Assistant Professor Robert Paul Hartley, who joined the School of Social Work in 2019, is an applied microeconomist working in the fields of labor and public economics. He recently published a report for the Poor People’s Campaign on the voting potential of low-income Americans, which received widespread media coverage. Before becoming an academic, Hartley served as a Christian minister, working with and alongside people living in poverty.

We are pleased to have him as our first guest for a new “3 Questions for…” series. He talks to CSSW Communications about his Georgia roots, his passion for poverty studies, and his love of teaching social work students. This interview has been condensed and edited for clarity. 


Question #1: What are the formative experiences and influences that led you to get involved with researching poverty and its effects?
While growing up in South Georgia, I idolized leaders like Martin Luther King, Andrew Young, and John Lewis. All were ordained ministers who lived and worked in Atlanta, and were concerned about racial and economic justice. I went to Georgia Tech to study engineering, yet this was also where I began to explore faith and vocation in a way that would lead me to seminary and to later becoming an ordained minister. My ministry experience was often centered in work related to poverty, along with activism and marching.
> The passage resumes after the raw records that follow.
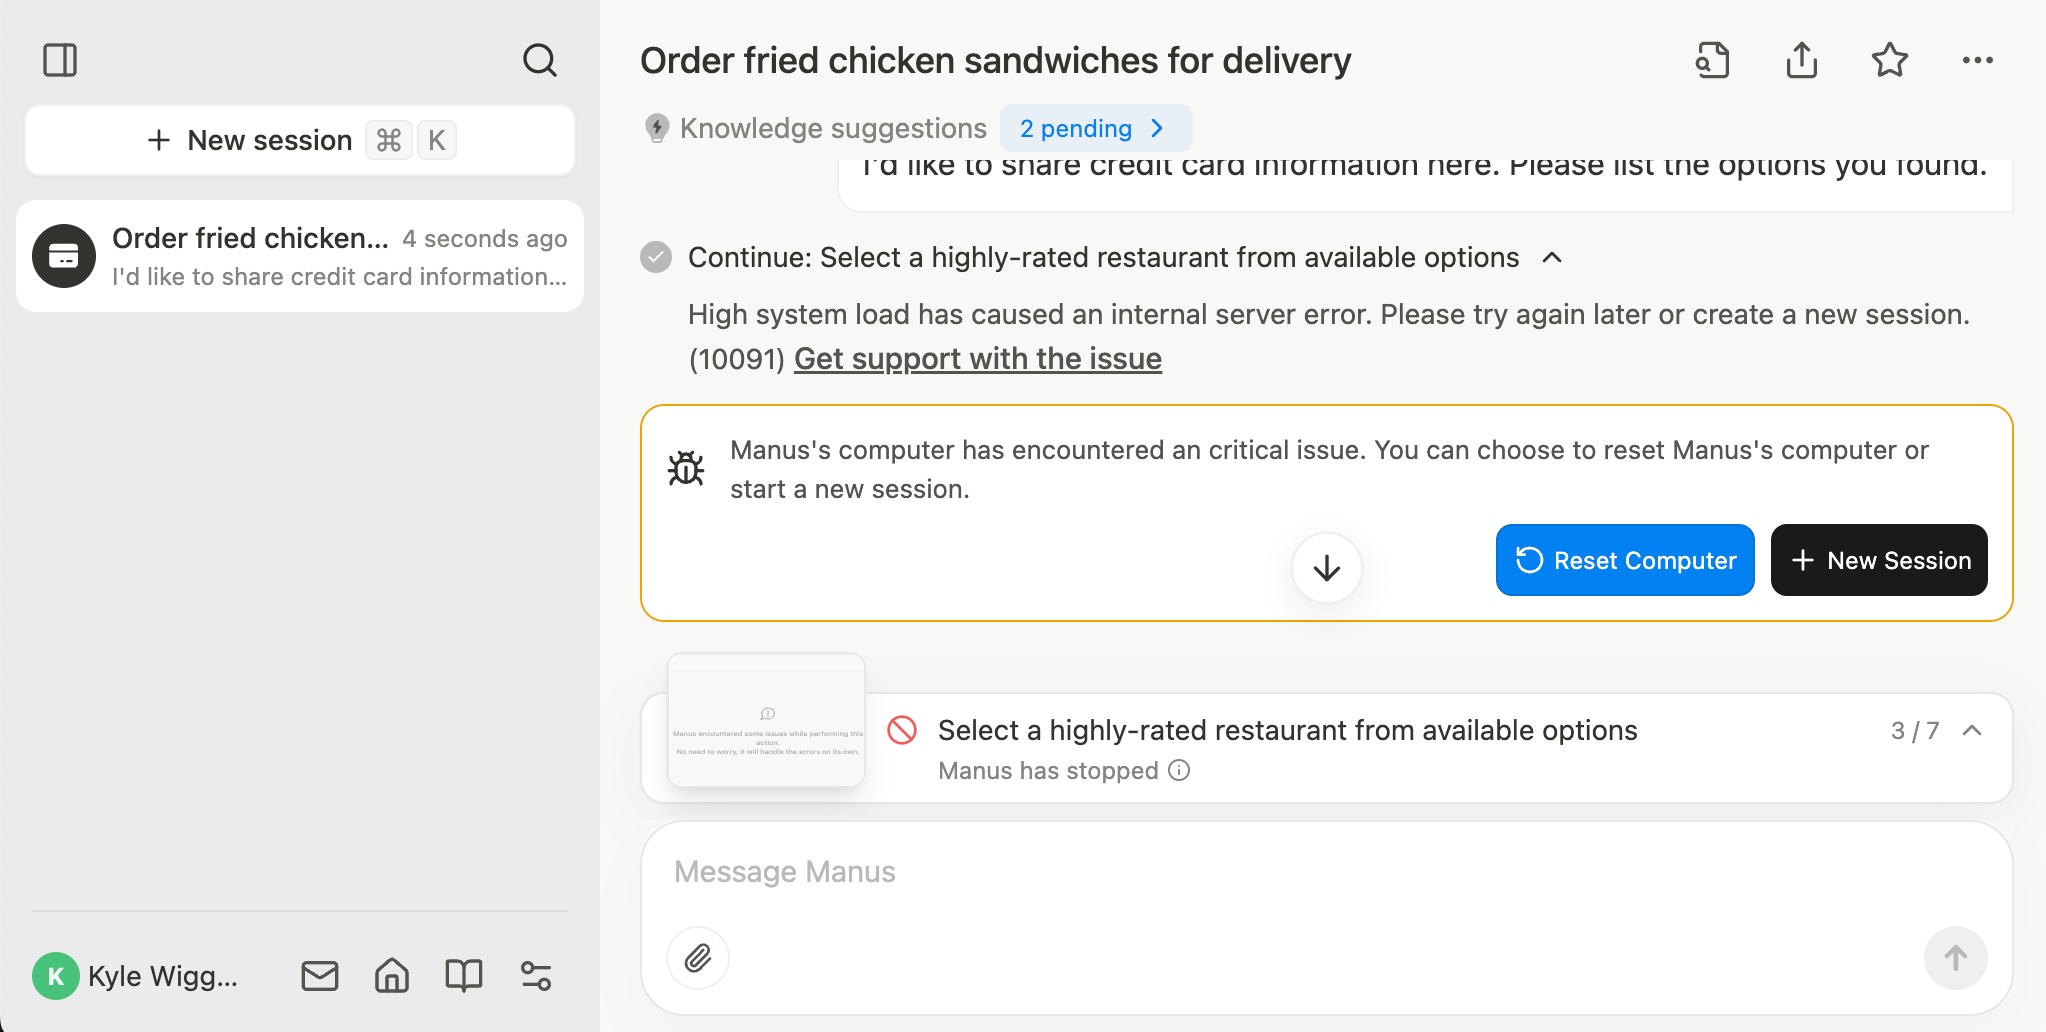The height and width of the screenshot is (1032, 2046).
Task: Star this session as favorite
Action: pos(1889,60)
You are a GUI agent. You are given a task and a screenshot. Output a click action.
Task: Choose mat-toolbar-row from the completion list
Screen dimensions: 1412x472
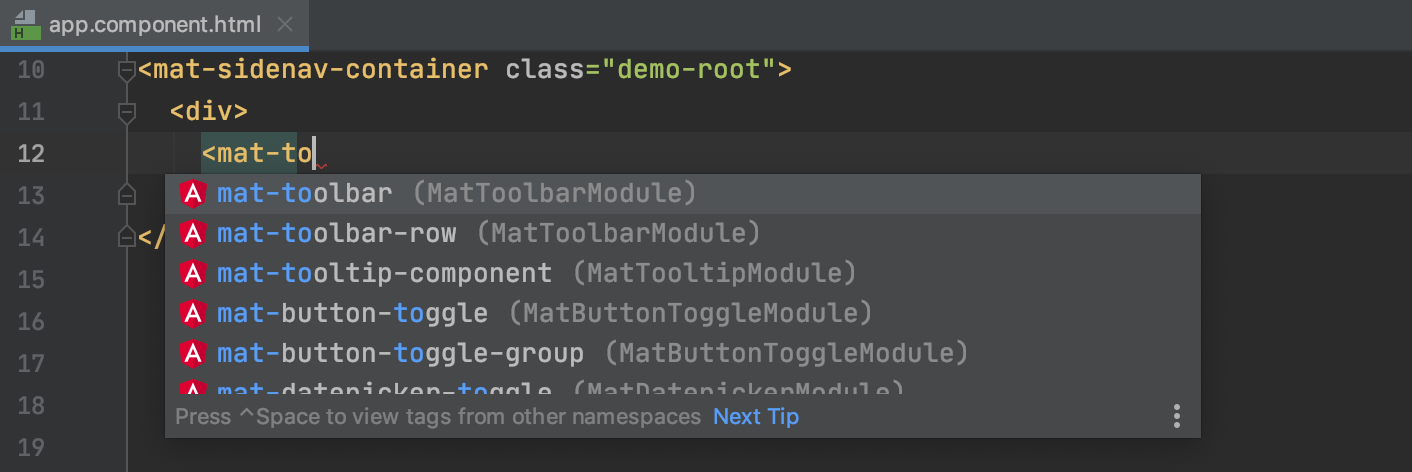click(x=336, y=233)
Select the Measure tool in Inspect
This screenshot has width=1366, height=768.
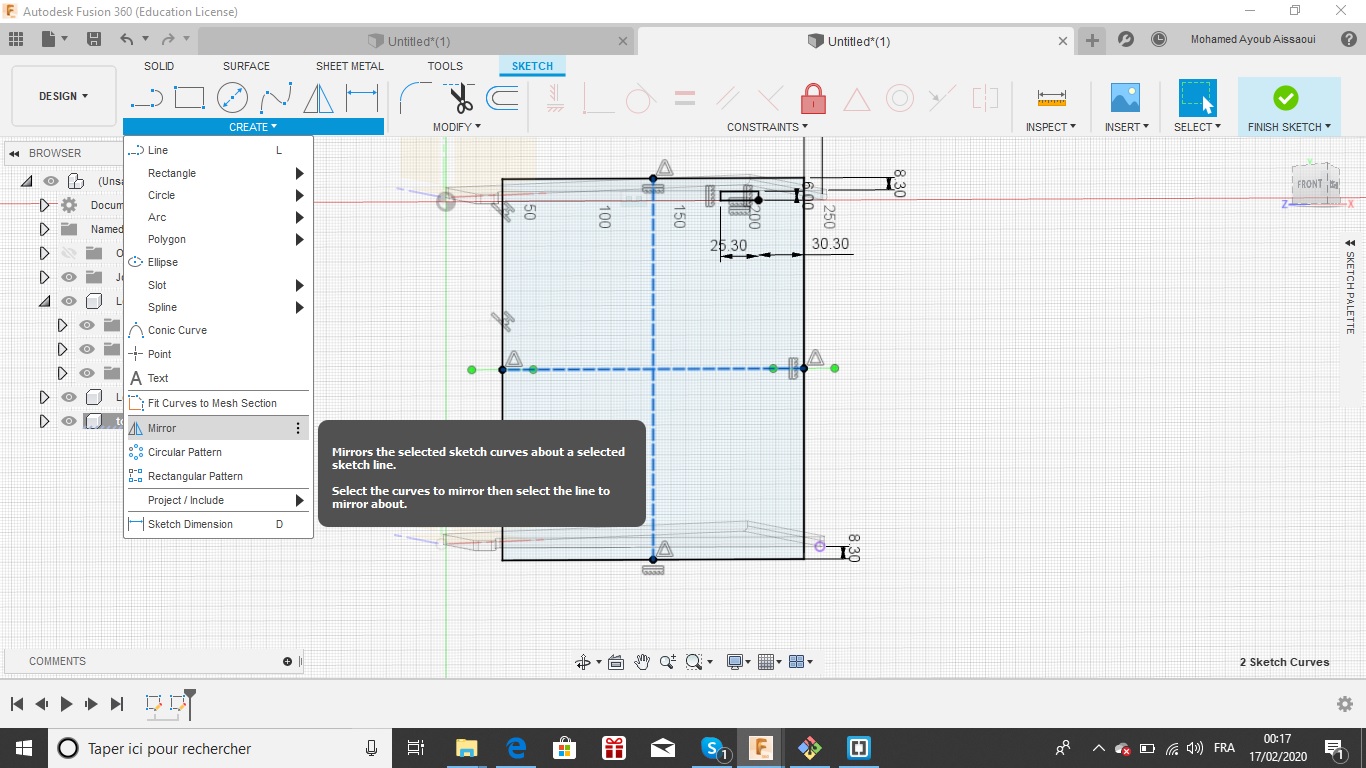(x=1051, y=98)
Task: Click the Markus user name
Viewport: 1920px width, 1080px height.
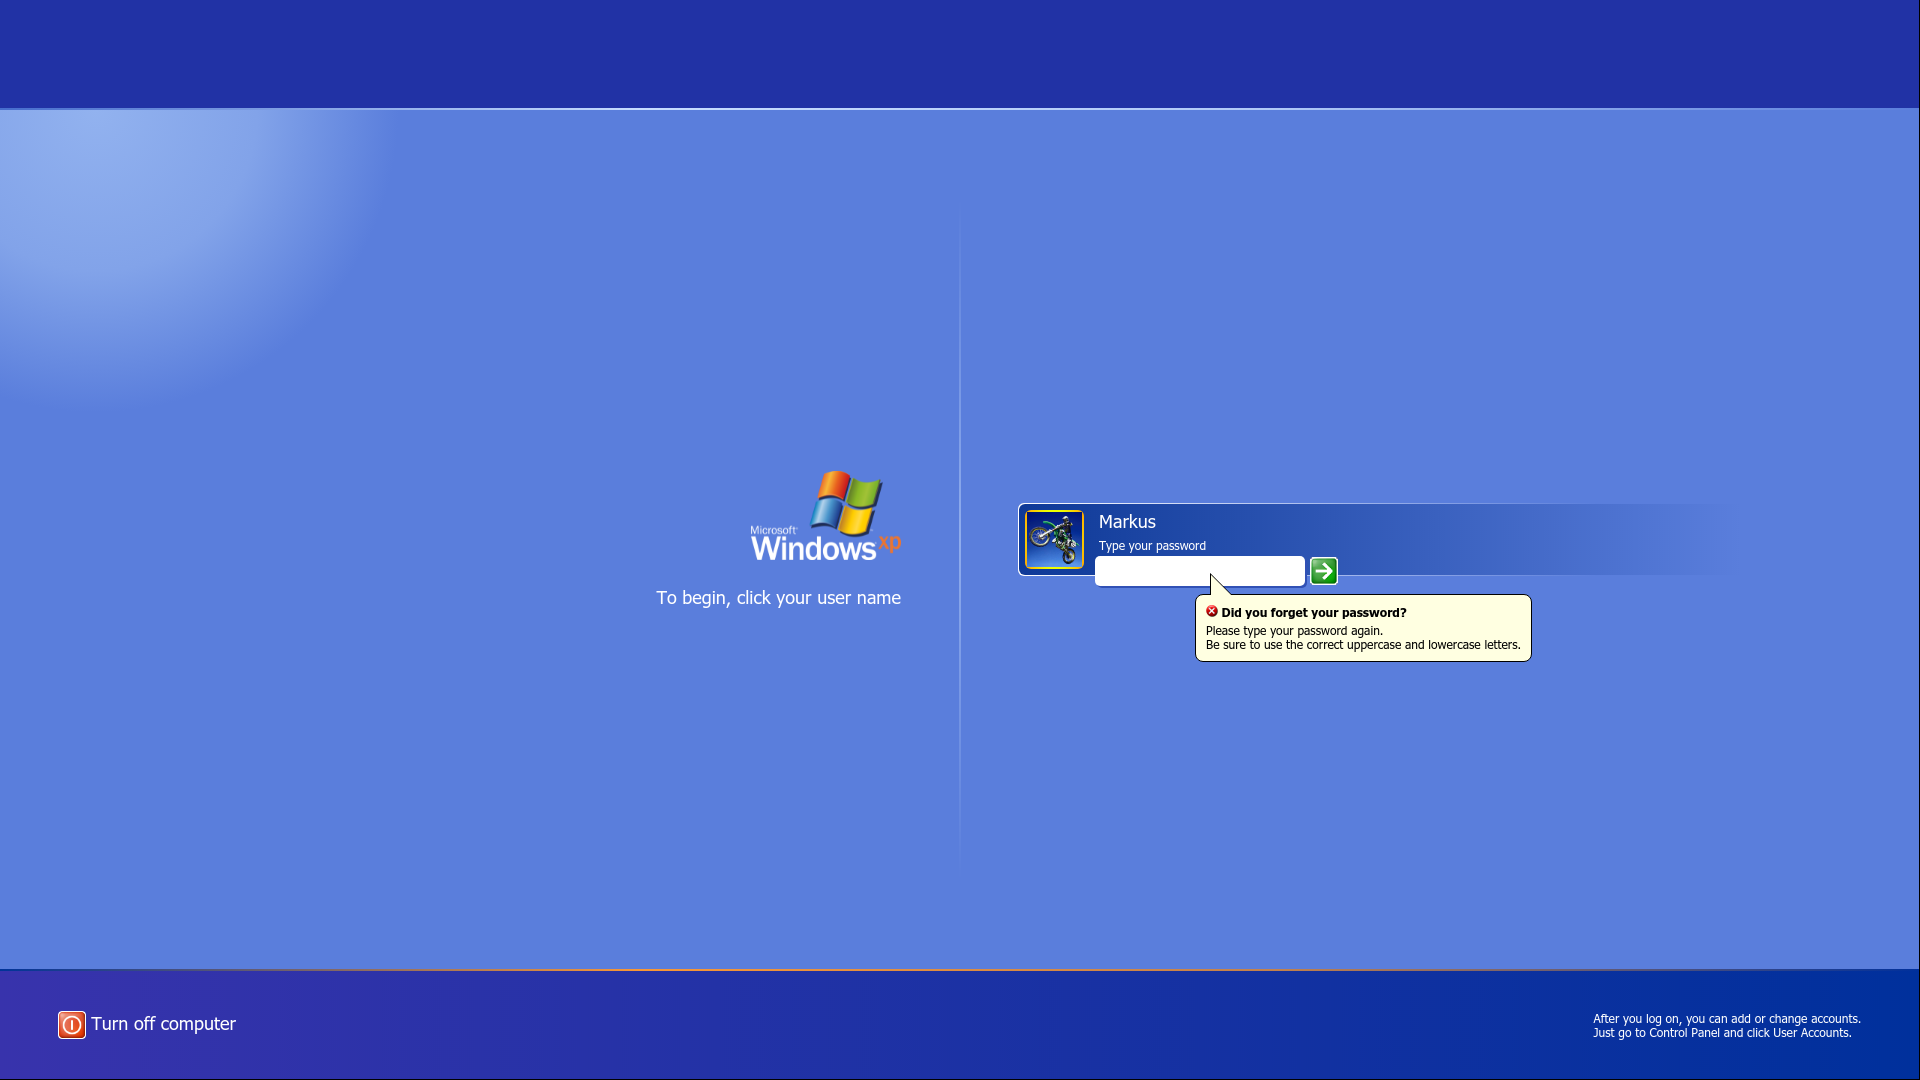Action: coord(1127,522)
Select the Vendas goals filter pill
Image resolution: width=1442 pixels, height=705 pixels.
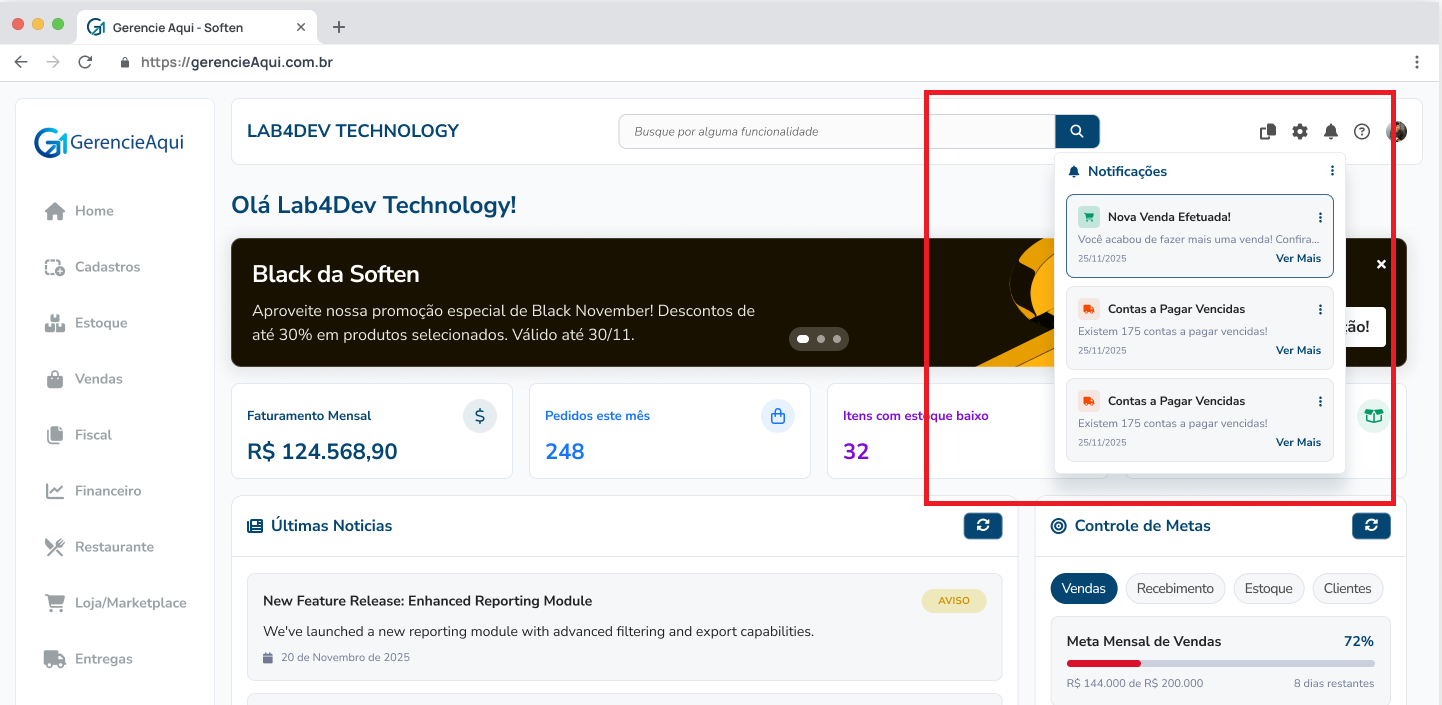[1083, 588]
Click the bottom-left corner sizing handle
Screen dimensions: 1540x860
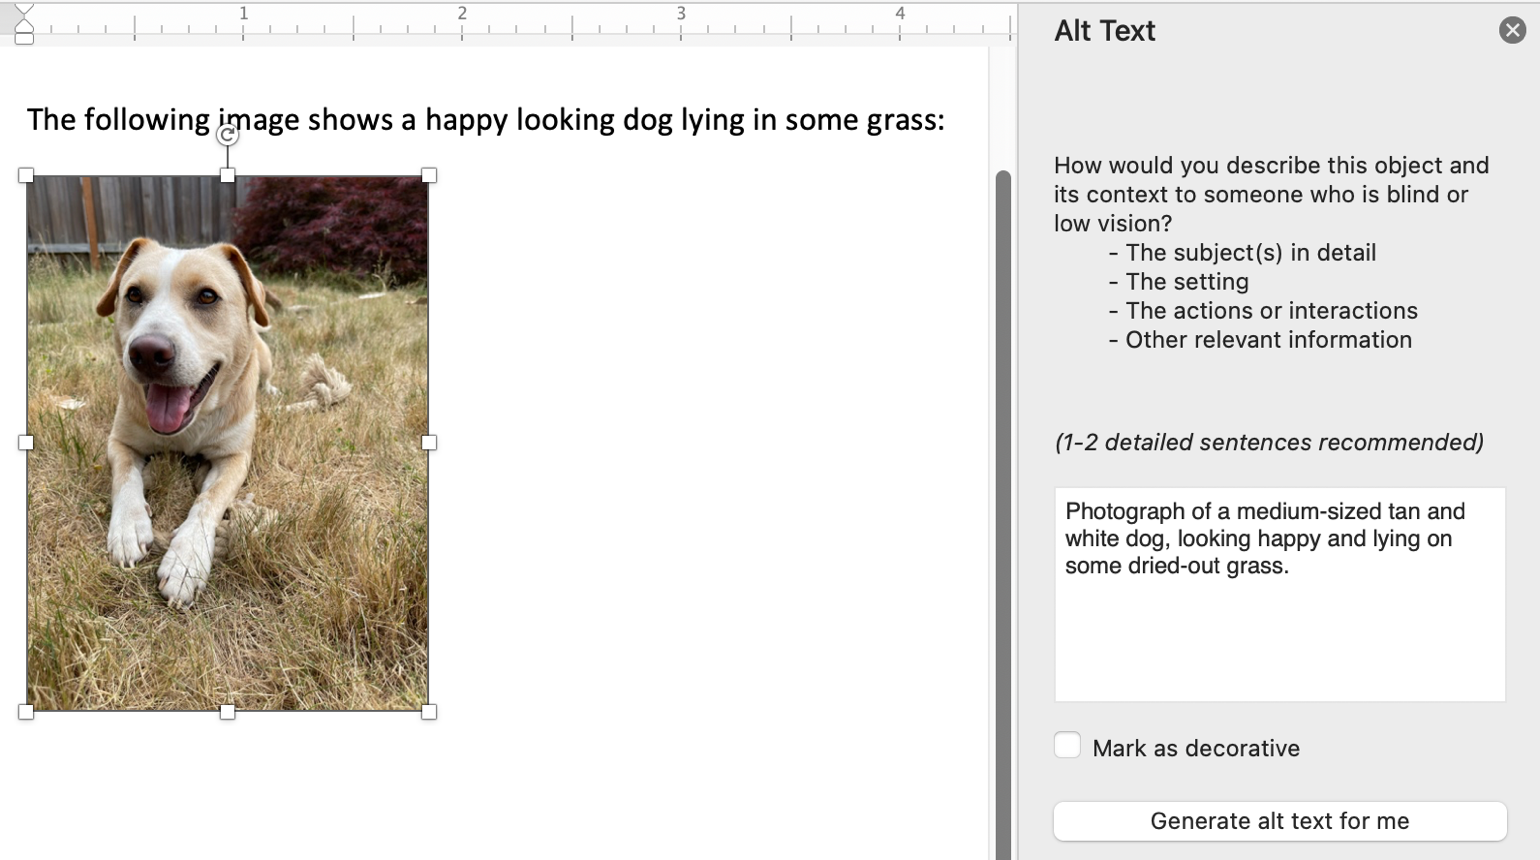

I subsequently came around to studying economics as a way of thinking about how social policy is formed—how it shapes the lives of those living in poverty and how we might empower individuals to break out of intergenerational poverty. My wife and I started a master’s program in economics together and went to Rwanda after graduation on a temporary assignment in microfinance. Later, I would choose the University of Kentucky for my PhD in Economics because they have a center for poverty research. I also appreciated their strong focus on teaching and pedagogical training.

Question #2: Is there some success that stands out in your mind that you’re really proud of? 
Right now I’m excited about an economic paper I’ve been working on, with Carlos Lamarche and James Ziliak, “Welfare Reform and the Intergenerational Transmission of Dependence.” We find that the welfare reforms of the 1990s, including work requirements, had the effect of decreasing participation in cash welfare assistance but did not decrease welfare participation more broadly or otherwise increase self-sufficiency across generations. It’s been a big project, and I’m proud of how it has shaped up. We just submitted another round of revisions to the Journal of Political Economy, where it is under review.

I also love teaching social workers, and I’m really proud to be able to be part of the work that they do. My students at CSSW make great progress in my class, and I love it when they tell me how the course has helped them in their training. Social work is a beautiful profession and in a lot of ways very close to the work that I did in ministry.

Question #3: What is the most important lesson you’ve learned doing this work, and what do you wish you’d known when you started that you know now?
As an academic you apply for grants, you send out papers, and there’s so much critique and rejection built into that. Lots of us bristle at any criticism. But now I’m at a point where that response has died away a bit. I’m open to feedback and to revisiting what I’m thinking, what I’m doing, and how I’m doing it. I’ve taken it as a humbling acknowledgment that my point of view doesn’t have to be right, and I don’t have to be perfect. I appreciate that I have a lot of people around me I can learn from.